Twitter Loves 'Allure's Latest Diversity Issue

by Jessica Willingham

How often do you think about your skin? Most of us consider it daily — how to make it look brighter, healthier, and more youthful or how to cover it up. And while most people think that beauty is only skin deep, more and more beauty magazines are going beyond that, celebrating what it means to be women of different skin tones. Case in point: Allure's Women of Color cover, which highlights the beauty of diversity, and asks 41 women of color to speak up, and out, about their skin.

"Our skin...defines how we're seen...and how we see ourselves," Allure said in its April 2017 cover story. They asked "women of color to tell us the story of their lives through their skin — and skin tone. Because our skin can be both a vulnerability and a defense. But most importantly, it can be a source of celebration."

Supermodels Dilone, Aamito Lagum, and Imaan Hamman grace the cover in monotone swimsuits, gold accessories, and fresh-for-summer minimal makeup looks. They discuss the influence their skin, heritage, and appearance had on their childhoods and careers. The dozens of women also featured, from actors to journalists and dermatologists, chime in on colorism, visibility, duality, and beauty.
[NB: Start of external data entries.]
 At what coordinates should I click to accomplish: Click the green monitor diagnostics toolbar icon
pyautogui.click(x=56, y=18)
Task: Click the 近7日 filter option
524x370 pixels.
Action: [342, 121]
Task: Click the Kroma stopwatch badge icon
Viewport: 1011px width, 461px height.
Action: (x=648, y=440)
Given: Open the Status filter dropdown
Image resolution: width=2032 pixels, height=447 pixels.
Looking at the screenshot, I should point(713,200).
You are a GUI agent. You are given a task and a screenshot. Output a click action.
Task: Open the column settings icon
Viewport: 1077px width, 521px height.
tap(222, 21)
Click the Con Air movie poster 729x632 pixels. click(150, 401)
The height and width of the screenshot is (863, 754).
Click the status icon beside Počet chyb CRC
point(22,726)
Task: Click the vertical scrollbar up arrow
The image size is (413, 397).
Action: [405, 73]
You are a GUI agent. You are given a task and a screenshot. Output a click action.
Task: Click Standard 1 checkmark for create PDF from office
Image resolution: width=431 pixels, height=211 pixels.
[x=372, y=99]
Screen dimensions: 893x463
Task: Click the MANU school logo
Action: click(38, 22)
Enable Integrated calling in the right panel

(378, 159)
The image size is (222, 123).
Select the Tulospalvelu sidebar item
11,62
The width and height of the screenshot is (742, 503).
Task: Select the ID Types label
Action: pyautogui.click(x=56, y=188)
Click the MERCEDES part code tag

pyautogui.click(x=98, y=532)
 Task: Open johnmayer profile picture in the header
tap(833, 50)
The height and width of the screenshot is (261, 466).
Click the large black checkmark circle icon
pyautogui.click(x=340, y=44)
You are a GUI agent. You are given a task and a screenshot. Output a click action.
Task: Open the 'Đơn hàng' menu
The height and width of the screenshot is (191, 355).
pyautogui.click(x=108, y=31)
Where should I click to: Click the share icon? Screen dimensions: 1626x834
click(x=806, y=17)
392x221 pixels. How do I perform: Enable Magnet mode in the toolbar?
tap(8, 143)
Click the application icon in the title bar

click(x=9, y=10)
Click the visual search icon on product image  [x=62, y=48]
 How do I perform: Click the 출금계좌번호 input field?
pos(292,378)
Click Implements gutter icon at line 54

This cover is extremely important for a few reasons. Women of color are underrepresented in the beauty industry, denied the kind of media representation, scientific research, product access and diversity, and service afforded to white women. Plus, it's time to celebrate all kinds of women more. When we see (and appreciate) the diversity of all women, all women are empowered to embrace their individual beauty.

Twitter seems to agree.


Props to Michelle Lee, Allure's EIC.

Yes to this!

It's more than just a beautiful cover.

But it wouldn't be Twitter without a little shade. Readers are definitely taking note of which covers are actively working toward inclusion, and which aren't.

Vogue did their best "diversity" cover in March, featuring seven different celebrities — and not a single dark-skinnned woman of color. It did not go over well.

Plenty of Allure's critics are chiming in, too, hashing it out with the magazine's Editor In Chief Michelle Lee.

While not everyone agrees, one thing is for sure — Allure's cover is sparking much needed conversation and it's a step in the right direction.